Q: And what might that business model look like? Can you point to any successful examples where companies are striking the right balance?
A: It's easier to point to failures than success stories. Take this recent development of copy-protected CDs that are supposed to play in regular CD players but not be copyable. It's not that the CDs can't be copied. It's that they are designed not to work in the players that are deemed most likely to be used by pirates.
The problem -- when you cast your net that wide -- is you inevitably catch something you don't want to catch. And so you hear stories about customers buying one of these CDs, popping it into their car [player] and finding it doesn't work. At best, you make some customers angry. At worst, you fail to stop the bad guys from copying, and you succeed at making your honest customers' experience worse.
No one knows how to give customers [in the digital world] what they want without the copyright holders being stolen blind. The solution to the problem of illegal copying of music is mostly not a technology problem. I think there will be a movement toward offering different kinds of services. Interactive applications that help you find music you like, help you index and search, give you additional information about the artist you're listening to.
The technology has to evolve to something that is more like an environment for experiencing music rather than just a way to get a song. I find it difficult to point to a particular technology that is going to be pivotal. I think we'll see some use of encryption in the material and some distribution of encryption keys.

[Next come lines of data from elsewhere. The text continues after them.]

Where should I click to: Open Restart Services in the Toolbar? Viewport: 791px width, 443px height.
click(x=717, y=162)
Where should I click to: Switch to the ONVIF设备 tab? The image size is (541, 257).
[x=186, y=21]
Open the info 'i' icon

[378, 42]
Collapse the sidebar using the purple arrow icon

Overall, the trend will be less emphasis on copy protection and more emphasis on technologies that make music more compelling for the legitimate user.
Q: Could more legal restrictions be the answer?

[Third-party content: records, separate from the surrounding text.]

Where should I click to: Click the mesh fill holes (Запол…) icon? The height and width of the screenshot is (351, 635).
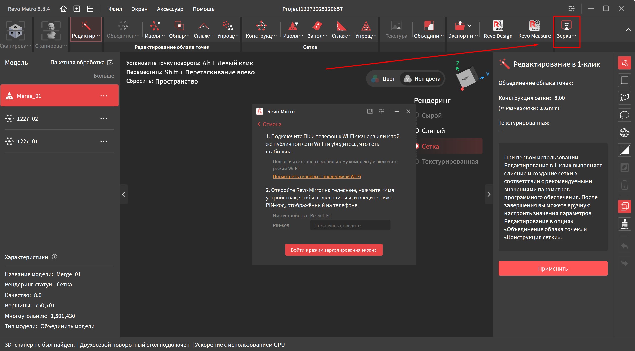317,29
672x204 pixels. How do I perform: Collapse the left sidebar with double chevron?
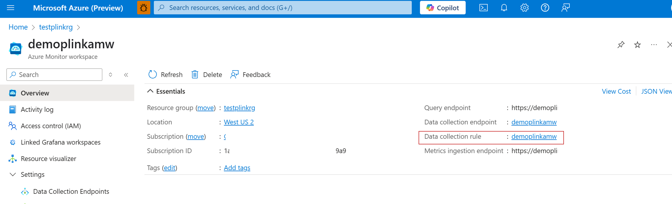click(126, 75)
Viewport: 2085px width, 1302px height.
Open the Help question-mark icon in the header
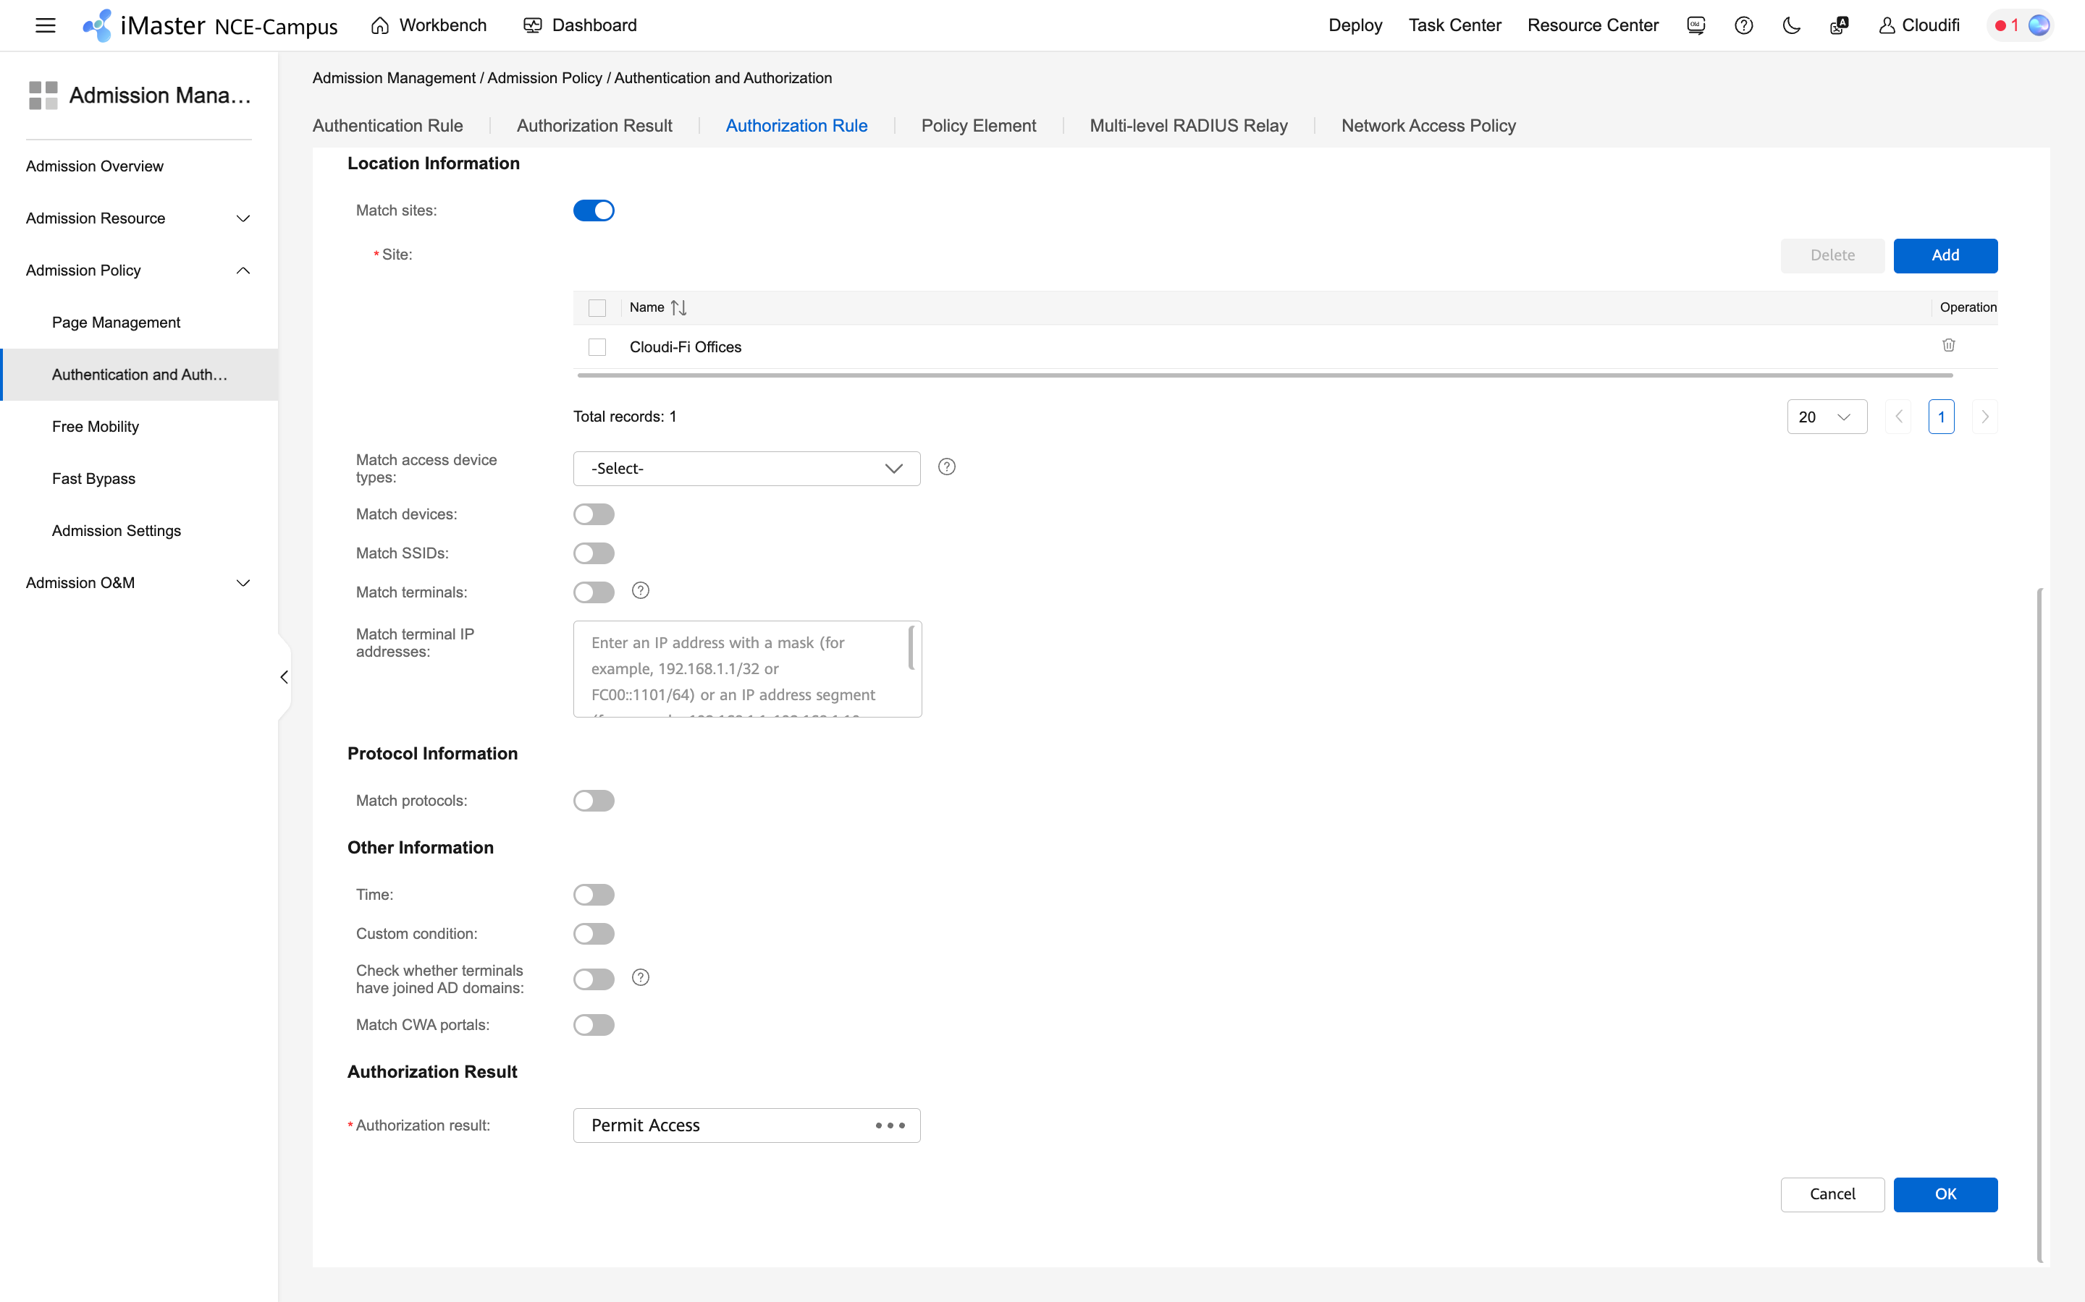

A: It's already illegal for people to rip their CDs and post them on the Net. And further legal restrictions that have been made have not been effective: They do a lot of collateral damage without actually preventing people from breaking the law. Vigorous enforcement of copyrights themselves is an important part of the picture. But I don't think that expanding the legal definition of copyright outside of actual copyright infringement is the right move.

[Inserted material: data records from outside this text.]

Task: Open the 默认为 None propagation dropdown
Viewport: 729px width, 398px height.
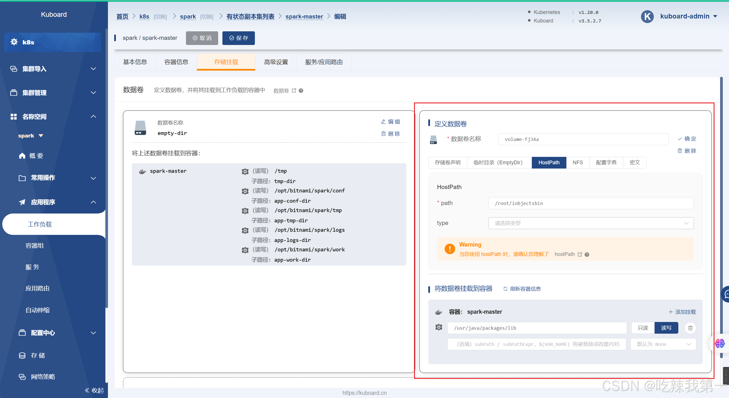Action: click(x=663, y=344)
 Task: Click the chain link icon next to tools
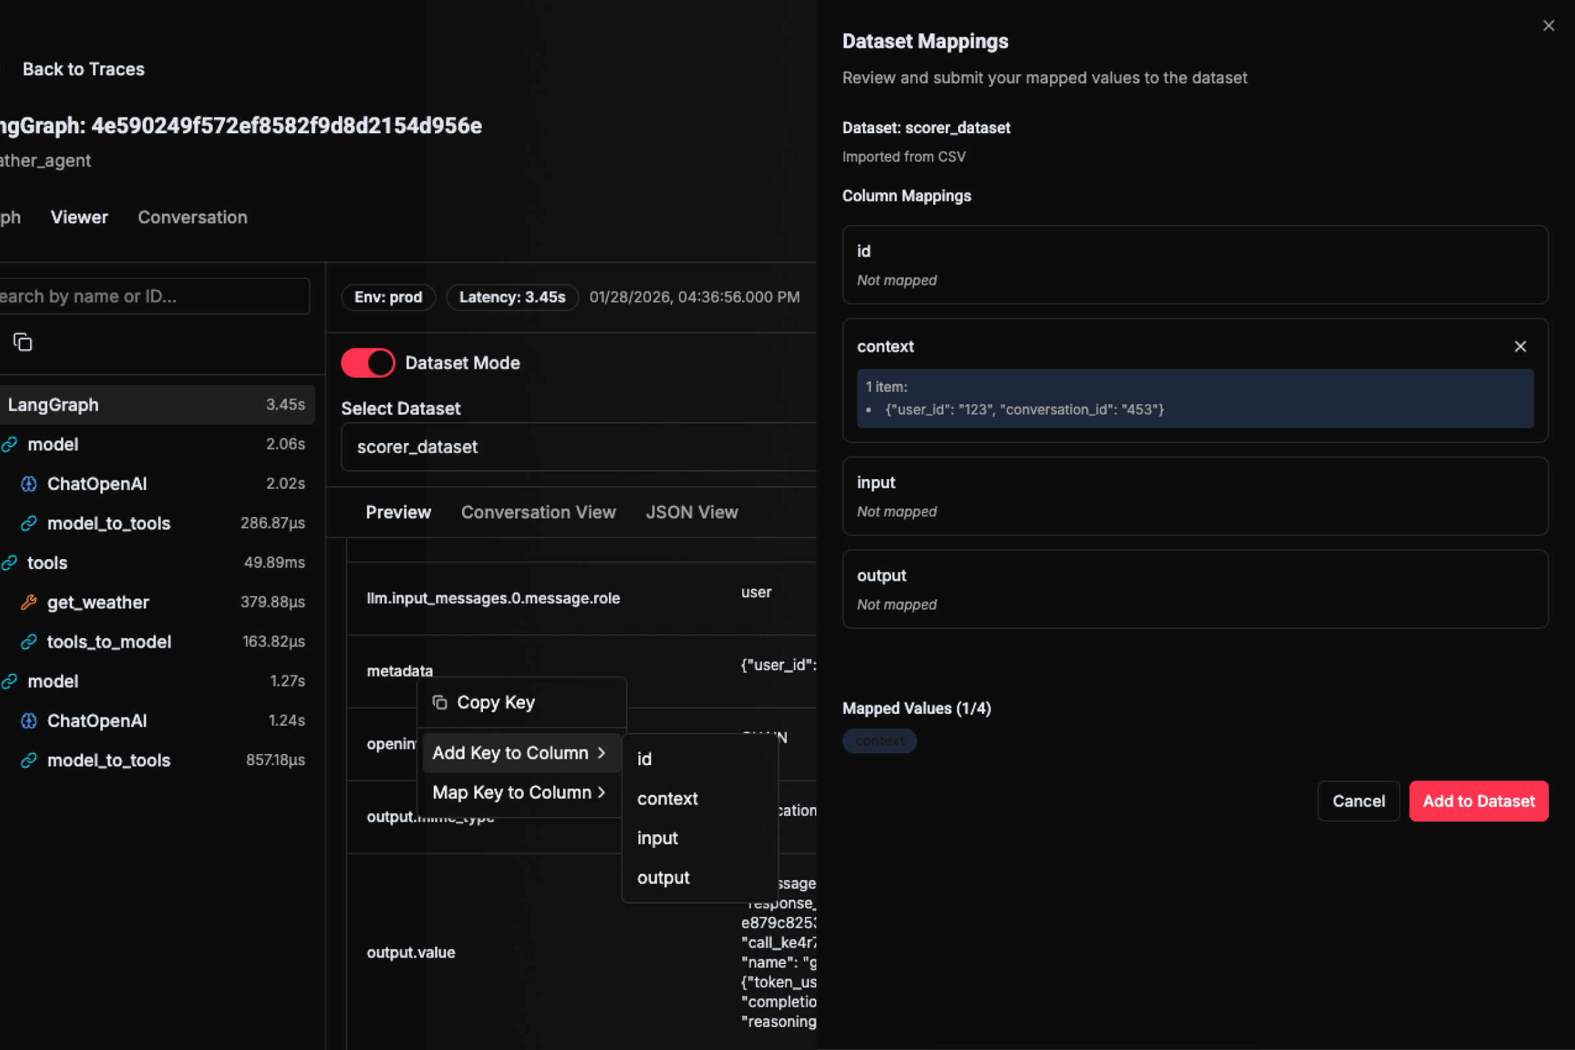9,563
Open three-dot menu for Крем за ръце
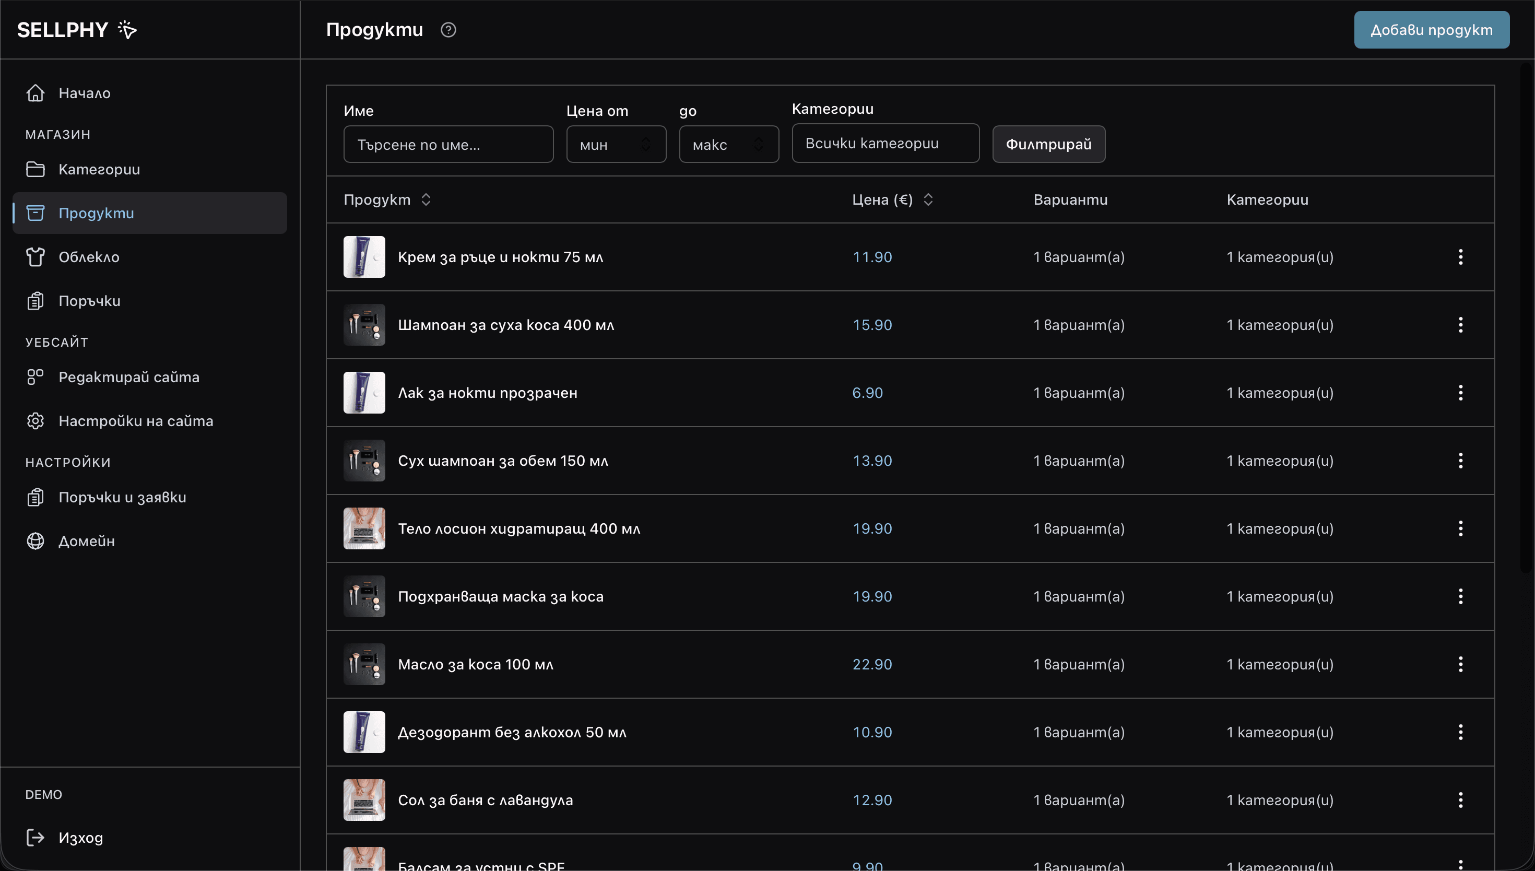Image resolution: width=1535 pixels, height=871 pixels. click(1460, 257)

Q: Which brings us to the DMCA, a law you believe hurts the public without preventing illegal copying. What's your objection?
A: It's the anticircumvention parts of the law that concern me the most. It goes beyond protecting copyrights. It goes beyond prohibiting copyright infringement -- which of course was already illegal before we had the DMCA -- by outlawing certain technologies and certain kinds of discussions.
For someone like me -- I do computer-security research -- I now have this complicated, vague law in my head all the time. Whenever I'm going to open my mouth to talk about technology, I have to think if it's safe, or do I have to call my lawyer. At the very least, it scares people away from topics that most need to be discussed.
I think we all benefit from knowing how well copy-protection technologies work, when they work, when they don't, and what kind of approaches to building them make sense. Whether you are a customer, an investor, or a songwriter who has been told this is a safe way to release music, it's important to talk about this technology and know whether it's going to do what it says it will. The real danger in the DMCA is a chill of that discussion.
Q: But you ended up publishing your paper. Has the chill really been that severe?
A: I think it does have a detrimental effect. We're in a situation where the solutions that we have are not good enough. The way to improve anything is to have a discussion about its flaws. To understand what the one or two or three things are about it that would help fix it. The DMCA makes it dangerous to have that conversation.
Q: Do you think we'll see changes to the law in 2002?
A: Intellectual-property law changes very slowly. I don't think it's likely to change very soon.